Evidence that thyroid growth autoregulation is mediated by an iodolactone.

For further investigating the mechanism of the known autoregulation of thyroid follicle growth and function by iodine, we tried to detect iodolactone (6-iodo-8,11,14-eicosatrienoic-delta-lactone) in isolated porcine thyroid follicles and investigated the effects of in vitro synthesized iodolactone on EGF induced thyroid cell proliferation as well as on TSH induced cycli AMP formation. In vitro synthesis of iodolactone was performed with lactoperoxidase catalyzed iodination of arachidonic acid.
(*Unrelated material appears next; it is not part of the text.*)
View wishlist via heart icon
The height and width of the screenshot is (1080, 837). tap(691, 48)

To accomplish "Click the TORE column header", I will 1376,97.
With gas chromatography-mass spectrometry a molecular mass of 391 m/z corresponding to the derivatization product of iodolactone was found. An ethanol/chloroform extract of isolated thyroid follicles preincubated with KI (10uM) and arachidonic acid (1uM) revealed an identical substrate. This indicates the ability of thyroid follicles to form iodolactone. Iodolactone (0.1-1.0 uM) dose-dependently inhibited EGF induced thyroid cell growth. This growth inhibiting effect of iodolactone was found to be 50-fold more pronounced than the inhibitory effect of KI (4 x 10(-5] on thyroid cell proliferation. In contrast to the effect of iodide, the inhibitory effect of iodolactone on thyroid cell growth could not be abolished by methimazole (1mM). The basal as well as TSH (0.5 U/l) induced cyclic AMP formation was not changed by iodolactone. These experiments suggest a physiological role of iodolactone as a mediator of the known inhibitory effect of iodide on thyroid growth.